What was done
The authors used multiple regression analysis to separate out surface and atmospheric temperature responses to solar irradiance variations over the past two and a half solar cycles (1979-2001) from temperature responses produced by variations in ENSO and volcanic activity.

What was learned
Based on the satellite-derived lower tropospheric temperature record, the authors evaluated the sensitivity (k) of temperature (T) to solar irradiance (I), where temperature sensitivity to solar irradiance is defined as k = deltaT/deltaI, obtaining the result of k = 0.11 ± 0.02°C/(W/m²).  Similar analyses based on the radiosonde temperature record of Parker et al. (1997) and the surface air temperature records of Jones et al. (2001) and Hansen and Lebedeff (1987, with updates) produced k values of 0.13, 0.09 and 0.11°C/(W/m²), respectively, with the identical standard error of ± 0.02°C/(W/m²).  They also reported that White et al. (1997) derived a decadal timescale solar sensitivity of 0.10 ± 0.02°C/(W/m²) from a study of upper ocean temperatures over the period 1955-1994 and that Lean and Rind (1998) derived a value of 0.12 ± 0.02°C/(W/m²) from a paleo-reconstructed temperature record spanning the period 1610-1800.  The authors thus concluded that "the close agreement of these various independent values with our value of 0.11 ± 0.02 [°C/(W/m²)] suggests that the sensitivity k is the same for both decadal and centennial time scales and for both ocean and lower tropospheric temperatures."

What it means
The authors suggest that if these values of k hold true for centennial time scales, which appears to be the case, their high-end value implies a surface warming of 0.2°C over the last 100 years in response to the 1.5 W/m² increase in solar irradiance inferred by Lean (2000) for this period.  This warming represents approximately one-third of the total increase in global surface air temperature estimated by Parker et al. (1997), 0.55°C, and Hansen et al. (1999), 0.65°C, for the same period.  It does not, however, include potential indirect effects of more esoteric solar climate-affecting phenomena that could also have been operative over this period.

References
Hansen, J. and Lebedeff, S.  1987.  Global trends of measured surface air temperature.  Journal of Geophysical Research 92: 13,345-13,372.
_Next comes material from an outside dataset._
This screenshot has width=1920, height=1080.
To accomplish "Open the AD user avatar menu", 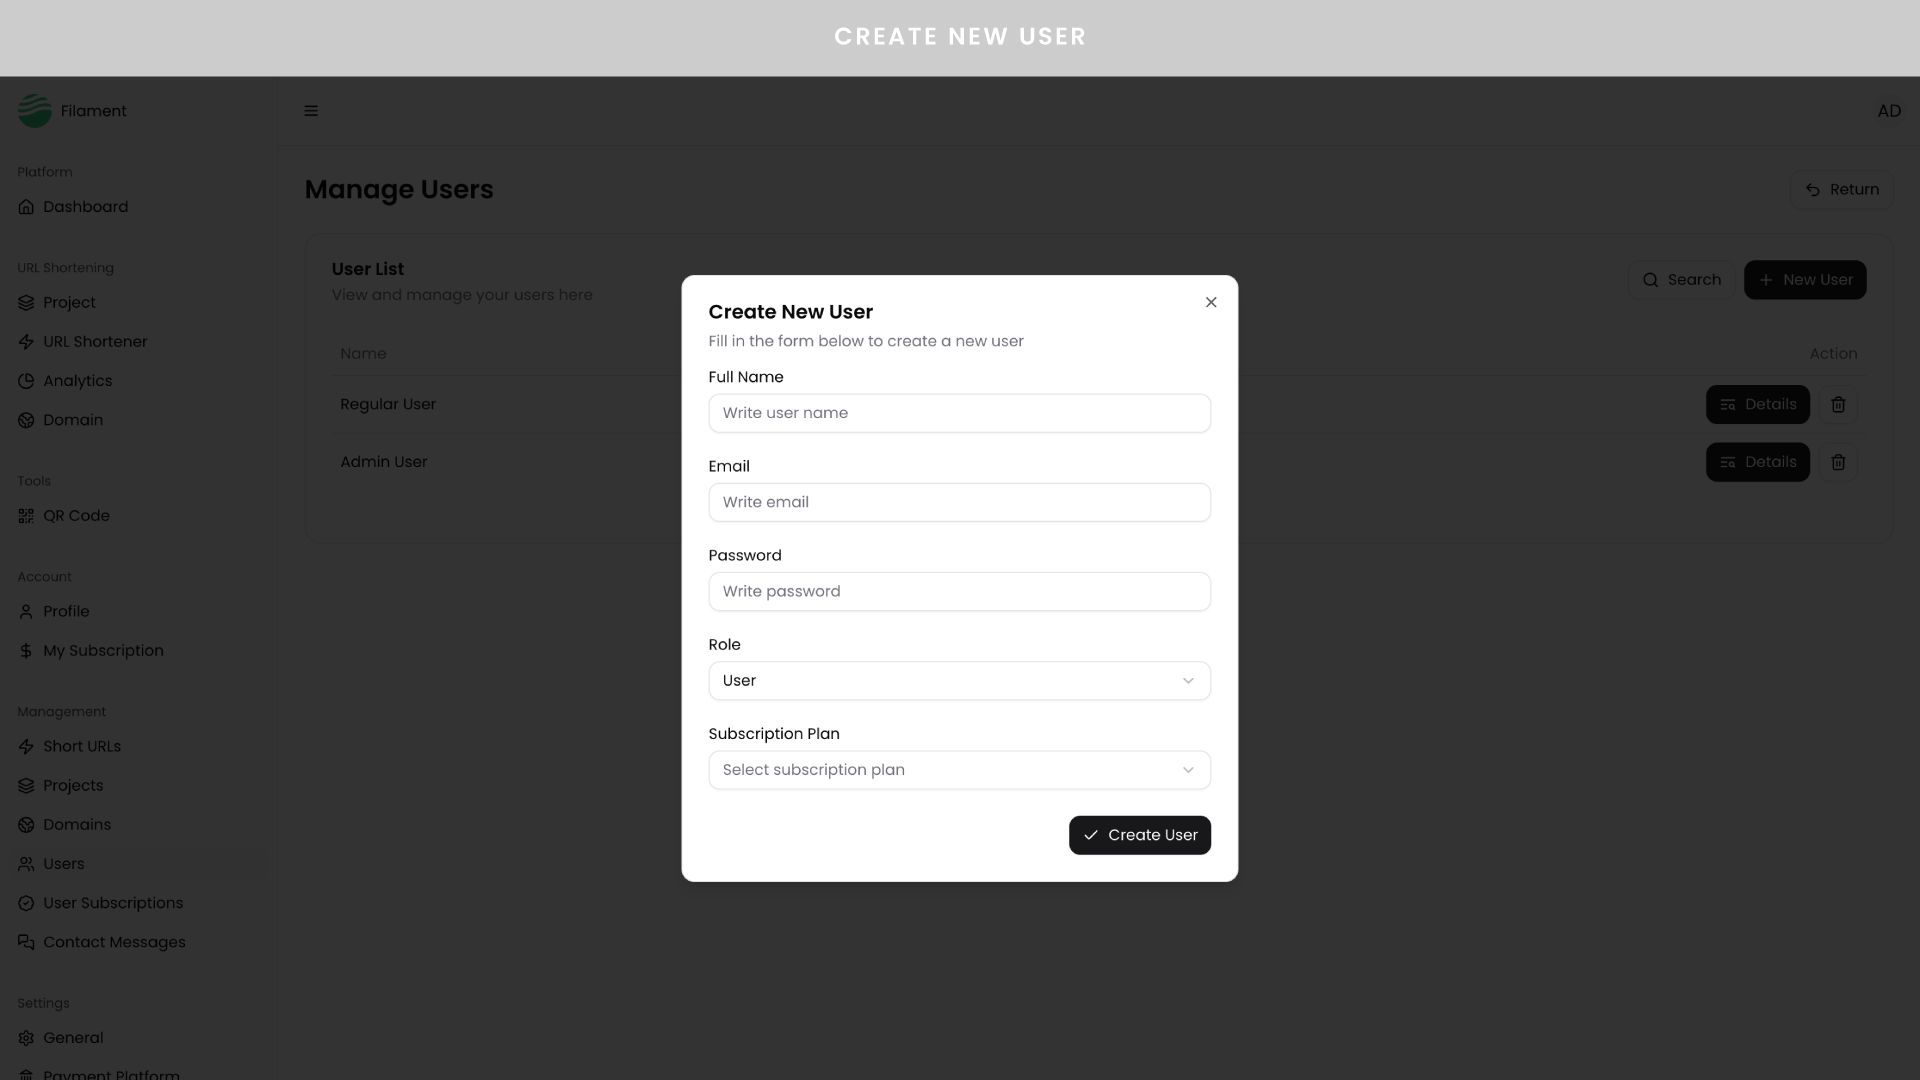I will point(1888,111).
Hansen, J., Ruedy, R., Glascoe, J. and Sato, M.  1999.  GISS analysis of surface temperature change.  Journal of Geophysical Research 104: 30,997-31,022.

Jones, P.D., Parker, D.E., Osborn, T.J. and Briffa, K.R.  2001.  Global and hemispheric temperature anomalies -- land and marine instrumental records.  In: Trends: A Compendium of Data on Global Change, Carbon Dioxide Information Analysis Center, Oak Ridge National Laboratory, U.S. Department of Energy, Oak Ridge, TN.
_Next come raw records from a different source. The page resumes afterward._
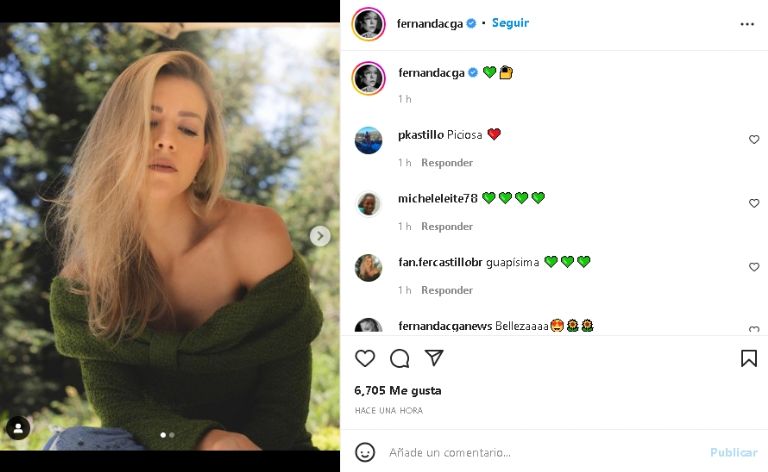This screenshot has height=472, width=768.
Task: Reply to pkastillo's comment
Action: pos(446,163)
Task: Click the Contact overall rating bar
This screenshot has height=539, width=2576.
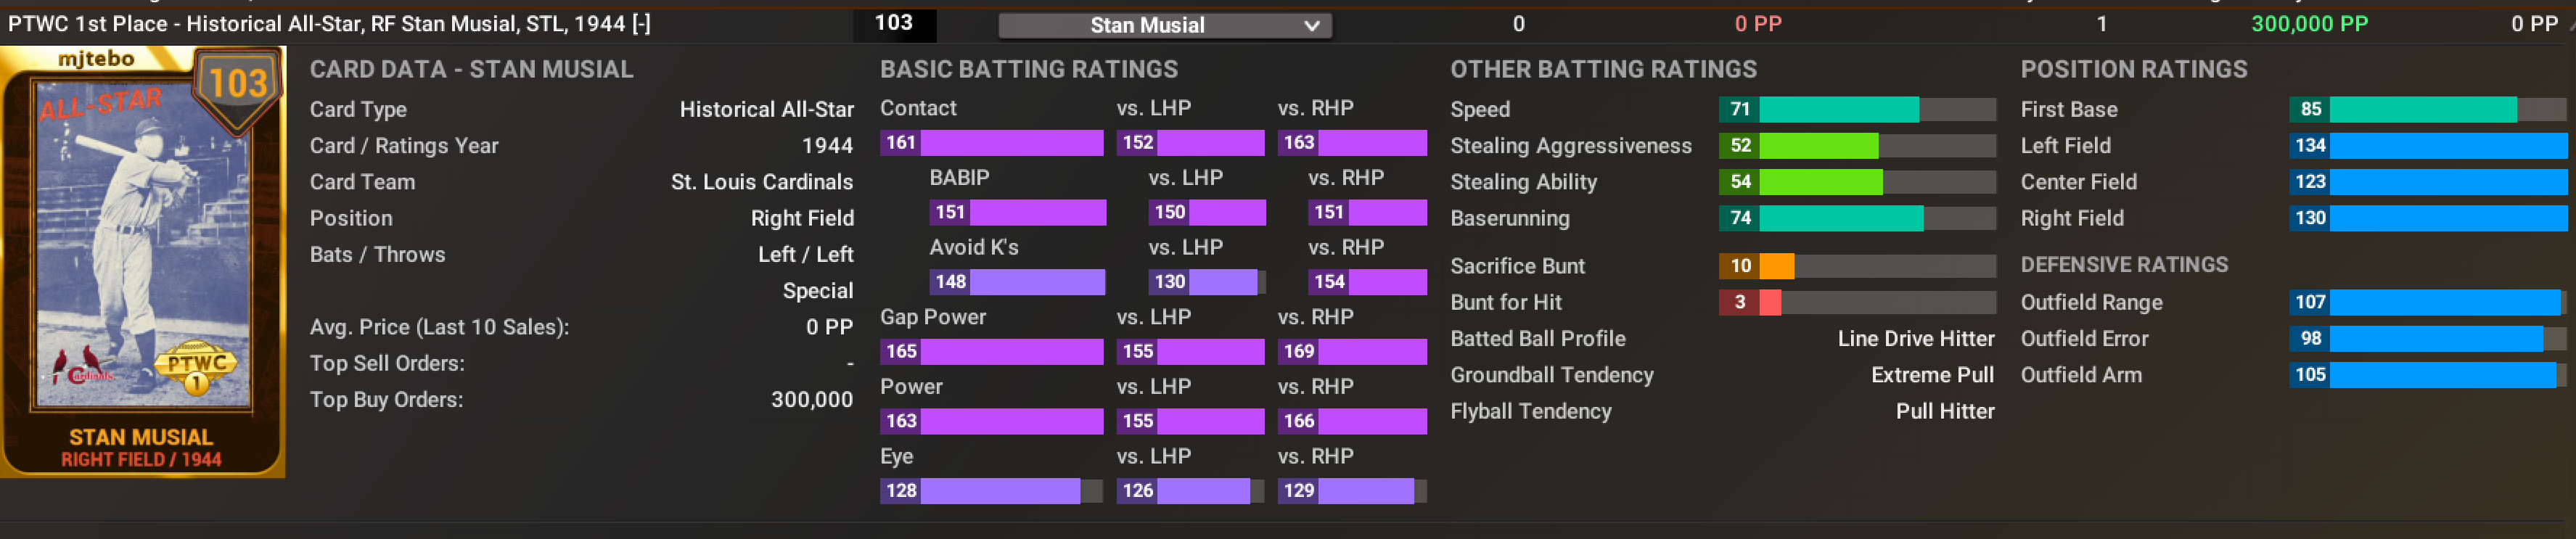Action: 991,143
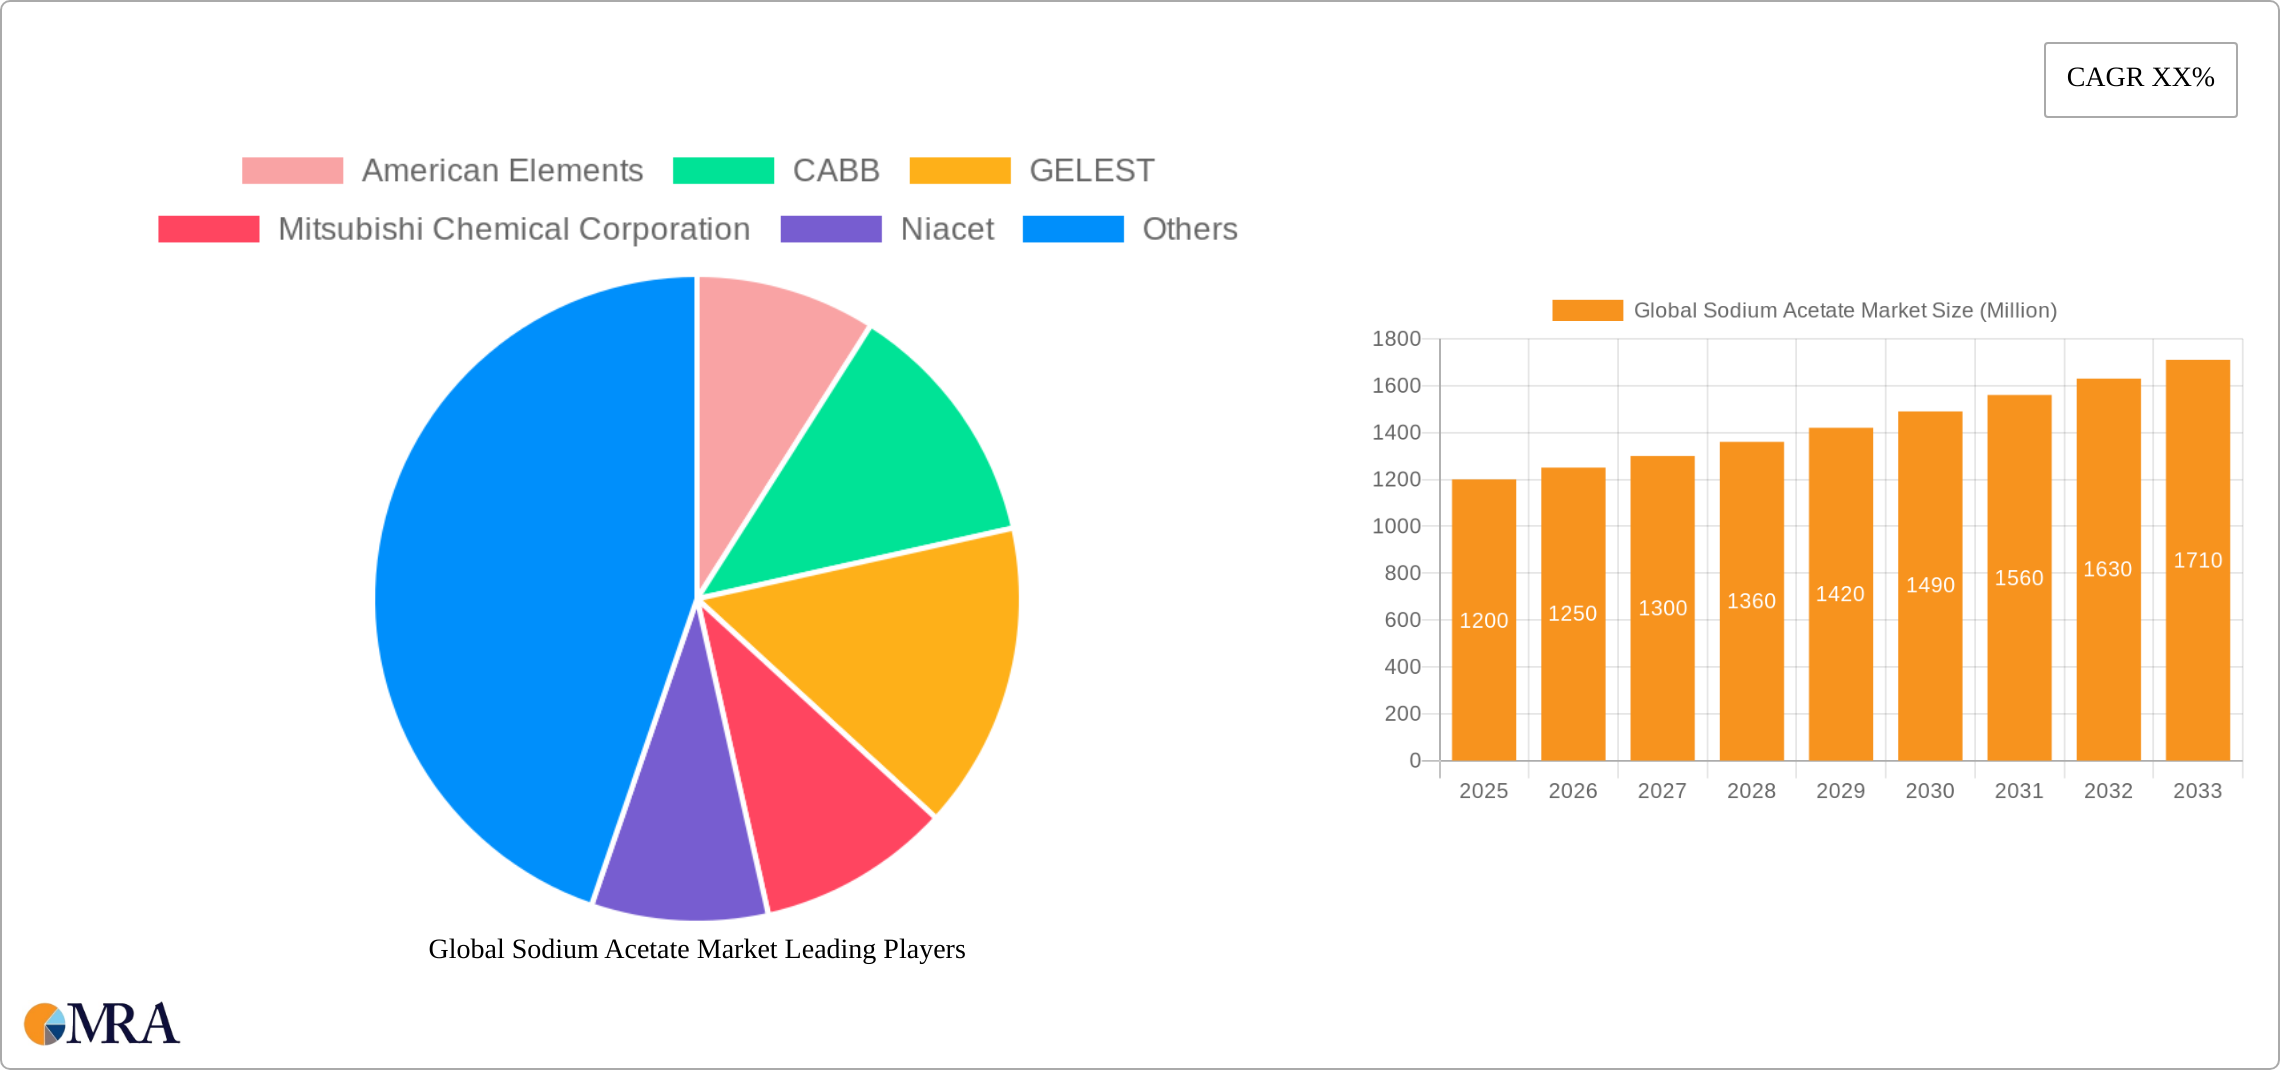The height and width of the screenshot is (1070, 2280).
Task: Click the Others blue legend swatch
Action: click(x=1072, y=229)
Lean, J.  2000.  Evolution of the sun's spectral irradiance since the Maunder Minimum.  Geophysical Research Letters 27: 2425-2428.

Lean, J. and Rind, D.  1998.  Climate forcing by changing solar radiation.  Journal of Climate 11: 3069-3094.

Parker, D.E., Gordon, M., Cullum, D.P.N., Sexton, D.M.H., Folland, C.K. and Rayner, N.  1997.  A new global gridded radiosonde temperature data base and recent temperature trends.  Geophysical Research Letters 24: 1499-1502.

White, W.B., Lean, J., Cayan, D.R. and Dettinger, M.D.  1997.  Response of global upper ocean temperature to changing solar irradiance.  Journal of Geophysical Research 102: 3255-3266.